Teks Sumber:
^^^^^^^^

Buntut Pimpinan Perusahaan Tak Hadiri RDP
GORONTALO (RG.COM) – Komisi II Dewan Perwakilan Rakyat Daerah (DPRD) Kabupaten Gorontalo putuskan akan turun langsung ke lokasi Pabrik PT Harim Farmsco Indonesia yang berada di Desa Datahu, Kecamatan Tibawa.
“Ya, kita sudah putuskan, pekan depan akan turun ke pabrik tersebut, sebelum melanjutkan RDP kedua,” ungkap Ketua Komisi II, Ali Polapa saat dihubungi, Senin (19/6) setelah Rapat Dengar Pendapat (RDP) menindaklanjuti laporan masyarakat soal kerusakan lingkungan di sekitar pabrik PT Harim Tibawa.
Keputusan itu diambil setelah tidak menemui hasil berarti dari RDP itu.
Sementara Wakil Ketua Komisi II, Safrudin Hanasi mengaku, keputusan itu diambil setelah sebagian besar pihak yang diundang hanya dihadiri perwakilan, terlebih pihak Pabrik PT Harim Farmsco Indonesia Tibawa.
“Kami menilai dengan hanya dihadiri perwakilan, terlebih pihak perusahaan, itu belum mampu memutuskan atau mengambil keputusan ketika ada rekomendasi yang dilahirkan DPRD,” tutur Safrudin
Makanya lanjut kata dia, pihaknya berkesimpulan, dengan ketidakhadiran pihak-pihak tersebut, termasuk kepala desa dan camat, perlu ada tindak lanjut dalam hal ini turun lapangan.
“Kita akan turun lapangan, setelah itu hasilnya akan coba kita diskusikan kembali dalam RDP kedua kali. Karena nantinya di RDP itu juga akan melahirkan rekomendasi apa yang harus kita ambil,” imbuhnya.
Olehnya Safrudin mengingatkan, pihak Pabrik PT Harim Tibawa untuk memperhatikan hal tersebut.

^^^^^^^^

Data Tercatat:
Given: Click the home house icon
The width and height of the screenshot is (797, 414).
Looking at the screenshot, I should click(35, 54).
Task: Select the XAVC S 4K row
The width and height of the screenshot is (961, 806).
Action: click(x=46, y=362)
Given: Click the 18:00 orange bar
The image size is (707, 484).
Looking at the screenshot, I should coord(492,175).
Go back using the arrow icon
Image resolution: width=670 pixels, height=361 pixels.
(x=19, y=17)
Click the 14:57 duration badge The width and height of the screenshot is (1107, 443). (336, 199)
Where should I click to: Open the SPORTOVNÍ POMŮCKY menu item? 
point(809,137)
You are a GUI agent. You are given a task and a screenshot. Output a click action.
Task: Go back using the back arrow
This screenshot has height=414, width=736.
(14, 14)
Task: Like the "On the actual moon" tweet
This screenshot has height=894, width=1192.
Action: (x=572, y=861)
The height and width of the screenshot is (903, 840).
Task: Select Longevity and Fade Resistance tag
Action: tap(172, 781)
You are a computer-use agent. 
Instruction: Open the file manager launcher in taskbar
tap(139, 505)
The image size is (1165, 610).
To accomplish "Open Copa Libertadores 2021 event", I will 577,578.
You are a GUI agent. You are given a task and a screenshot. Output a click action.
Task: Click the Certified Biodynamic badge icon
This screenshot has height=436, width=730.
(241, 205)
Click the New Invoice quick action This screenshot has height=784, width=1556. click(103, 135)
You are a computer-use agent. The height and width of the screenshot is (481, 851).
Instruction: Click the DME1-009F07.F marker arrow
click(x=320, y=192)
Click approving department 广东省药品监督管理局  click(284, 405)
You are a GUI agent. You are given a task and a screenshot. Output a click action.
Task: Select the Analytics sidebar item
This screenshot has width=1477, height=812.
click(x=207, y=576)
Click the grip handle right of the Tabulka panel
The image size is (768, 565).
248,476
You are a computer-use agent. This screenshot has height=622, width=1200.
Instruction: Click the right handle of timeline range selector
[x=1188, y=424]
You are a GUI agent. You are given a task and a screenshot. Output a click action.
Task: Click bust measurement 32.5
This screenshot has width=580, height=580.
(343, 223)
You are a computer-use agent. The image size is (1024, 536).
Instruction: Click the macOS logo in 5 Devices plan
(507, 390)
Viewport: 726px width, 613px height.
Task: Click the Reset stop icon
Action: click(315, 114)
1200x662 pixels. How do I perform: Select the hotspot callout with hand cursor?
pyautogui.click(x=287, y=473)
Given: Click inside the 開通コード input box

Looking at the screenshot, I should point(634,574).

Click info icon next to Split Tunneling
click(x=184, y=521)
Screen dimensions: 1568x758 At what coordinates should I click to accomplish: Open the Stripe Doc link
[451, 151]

^^^^^^^^

Daftar Tugas:
A - Tulis ulang entri, mulai dari baris yang memuat "Screen dimensions: 1568x758" dan berakhir pada entri terakhir (kedua ujung termasuk), beserta permintaannya. Geser setiap koordinat di bagian jawaban dengan menambahkan 91.
B - Lanjutkan berita tentang rencana Komisi II DPRD Kabupaten Gorontalo turun ke pabrik PT Harim Farmsco Indonesia, mulai setelah kalimat terakhirnya.

Hasil Latihan:
A -
Screen dimensions: 1568x758 At what coordinates should I click to accomplish: Open the Stripe Doc link
[542, 242]

B -
“Supaya ketika ada rekomendasi yang kita ambil, pimpinan yang hadir mampu mengambil kebijakan dan kita tahu apa solusi yang diberikan dan ini bisa dilaksanakan. Jangan sampai hanya hadir orang-orang yang tidak punya wewenang penuh dalam pengambilan keputusan,” katanya mengingatkan.
Seperti diketahui ada beberapa poin aspirasi dan tuntutan yang disampaikan masyarakat sekitar pabrik kepada pihak Komisi II DPRD Kabupaten Gorontalo.
Pertama, adanya kebisingan suara mesin yang dioperasikan hingga larut malam.
Kedua, berkaitan dengan abu yang dihasilkan (limbah) dari aktivitas pabrik tersebut.
Ketiga, berkaitan dengan rusaknya jalan di sekitar pabrik karena beban mobil yang lalu lalang dan muatannya tidak sesuai kapasitas jalan yang ada, di satu sisi jalan di sekitar pabrik, bukan milik perusahaan.
Keempat, saluran air yang rusak akibat efek dari jalan yang rusak tersebut.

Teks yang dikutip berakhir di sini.